Avec la version de 1876, Bruckner modifie la conclusion du premier
mouvement et revoit surtout le Finale, jugé plus faible que les autres
mouvements. On gagne ainsi en fluidité ce que l’on perd en modernité, ce
dont s’empare Jérémie Rhorer dès les premières notes, imposant des
tempi très enlevés dans les passages rapides, plus colorés et apaisés
dans les parties lyriques. Le chef français dépoussière ainsi toute une
tradition de lectures germaniques à la respiration plus prudente, osant
intégrer les chorals de cuivres dans un discours musical sans temps
mort, et pratiquement sans transition. Dans cette optique, les fameux
silences de la partition sont volontiers expédiés, sans pour autant
donner l’impression de précipitation.
Le Cercle de l'Harmonie |
Avec un timbalier particulièrement mis en avant, la lecture tout en relief et sans vibrato de Rhorer imprime une tension qui évite soigneusement les effusions émotionnelles, notamment dans l’émouvant Adagio. C’est davantage vers la fébrilité émotionnelle que nous embarque cette lecture toujours étonnante, en un dénuement analytique bien vu en fin de mouvement.

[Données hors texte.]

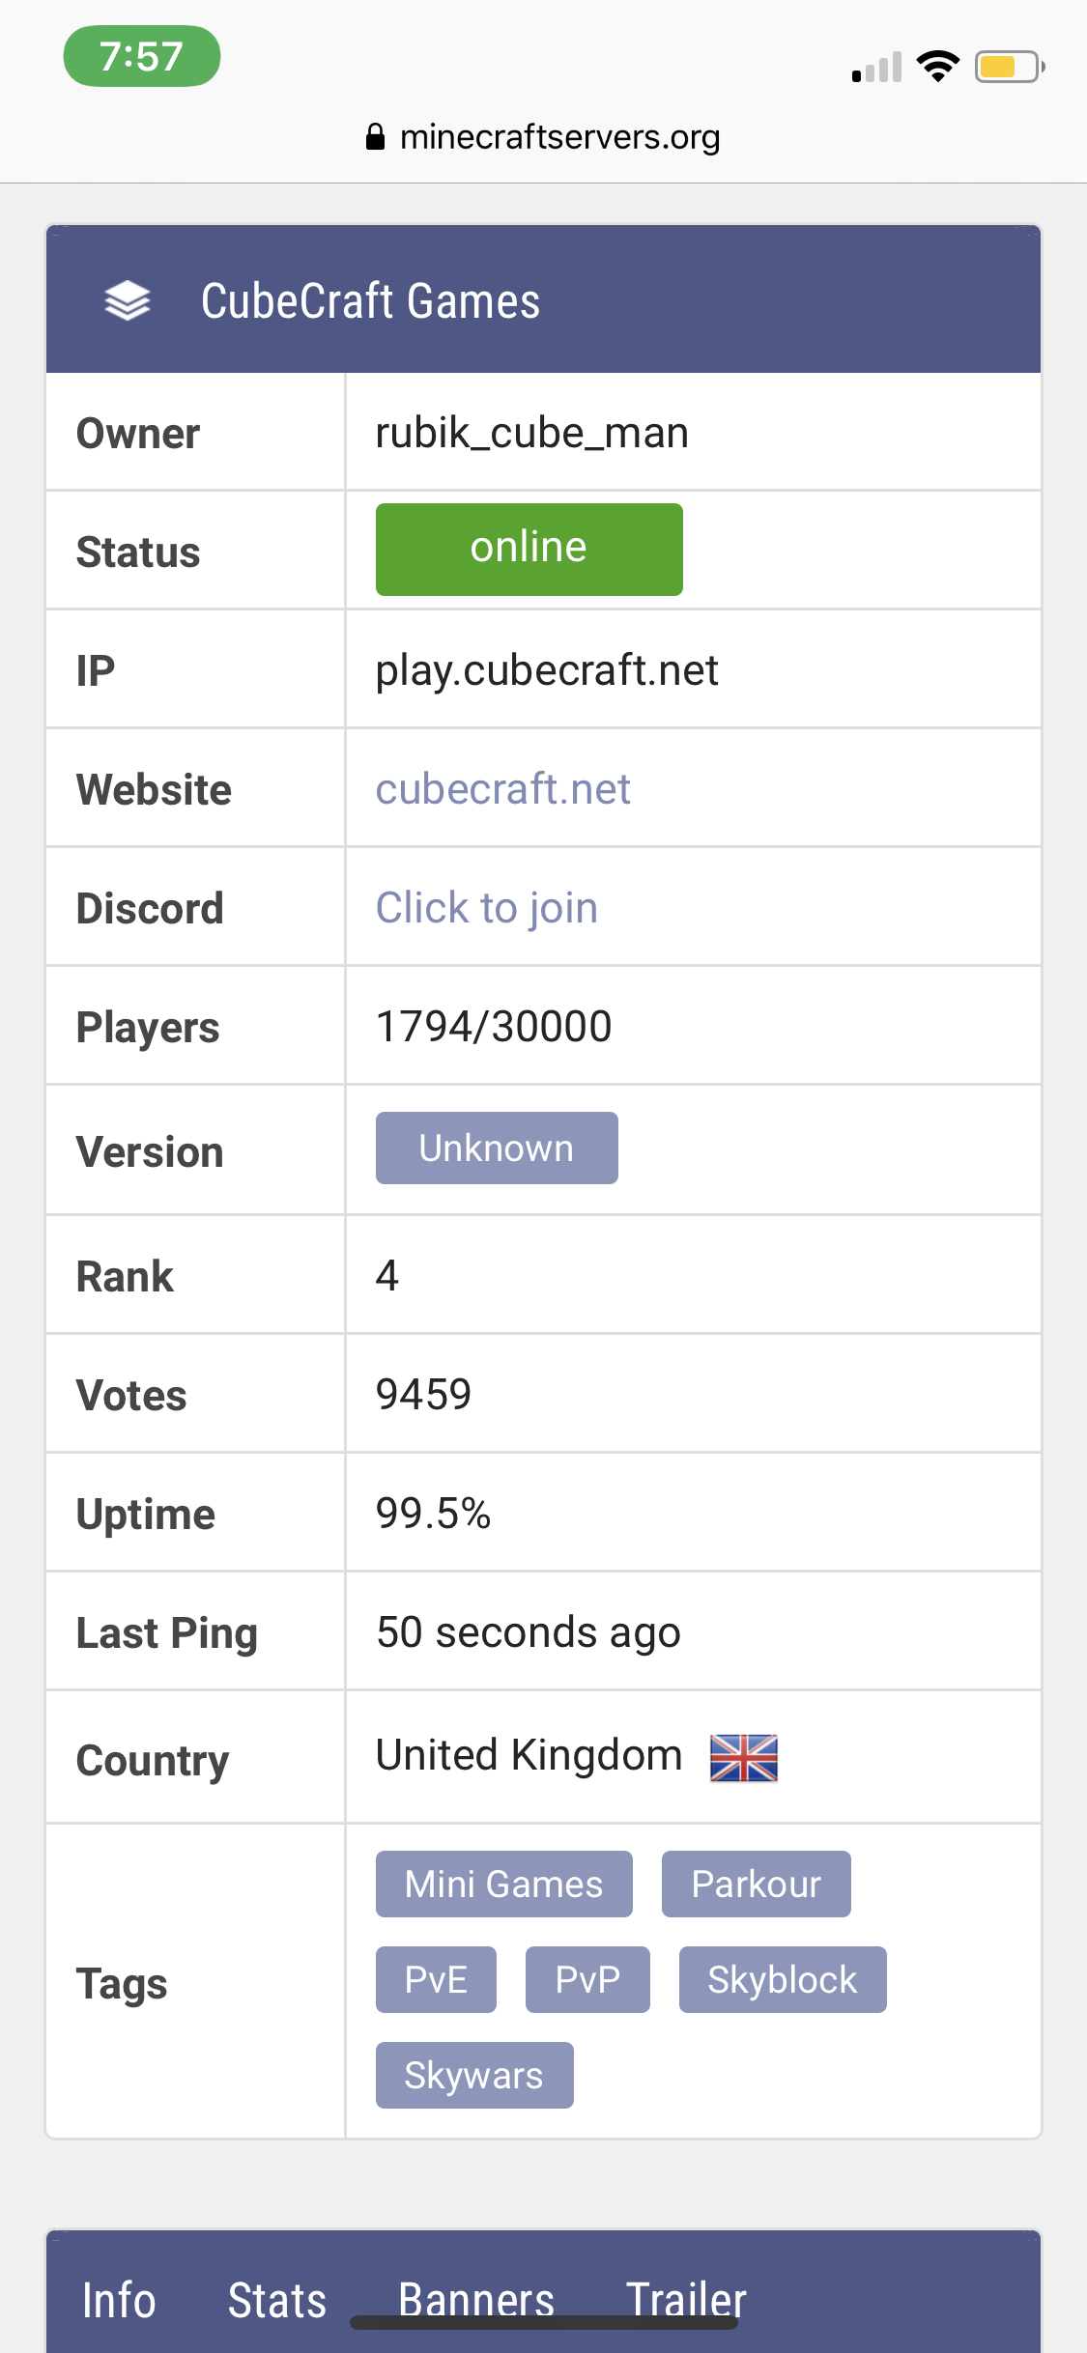Open the cubecraft.net website link
Image resolution: width=1087 pixels, height=2353 pixels.
[x=502, y=789]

On retrouve un ton plus péremptoire dans le Scherzo qui suit, avec notamment des déflagrations spectaculaires aux timbales, après les piani, en contraste. L’engagement de tout l’orchestre ne fléchit pas avec le Finale, qui s’enflamme en des tutti rapidissimes : tout le magma d’éléments disparates (en forme de citations des autres mouvements de la symphonie) s’assemble admirablement peu à peu, grâce à la capacité de Rhorer à relancer le discours musical sans trop se poser de questions. De cet élan roboratif émerge un sentiment d’excitation qui croît jusqu’à la péroraison conclusive, tel un orgasme sans cesse repoussé et enfin atteint.
Après l’entracte, on découvre un Brahms volontiers rudoyé par des timbales omniprésentes au début, avec des contrebasses grinçantes dans leurs attaques sèches. Cette lecture rapproche davantage le maître allemand de la Neuvième de Schubert, avec ses nombreuses ruptures intempestives. Les quelques décalages dans les attaques, aux trompettes notamment, restent inévitables compte tenu de l’engagement global demandé, même si l’on constate peu à peu que ce geste retentissant sonne aussi plus sec. Les amoureux d’un Brahms apollinien devront tourner leur chemin face à cette interprétation, certes plus nerveuse dans l’Adagio et plus théâtrale dans l’Allegretto (superbe travail au niveau du relief donné aux pizzicatos) qu’à l’accoutumée, mais souvent trop brusque. On aimerait plutôt que Rhorer se tourne vers les premières symphonies de Dvorák, dont les audaces formelles devraient convenir davantage à son style musclé.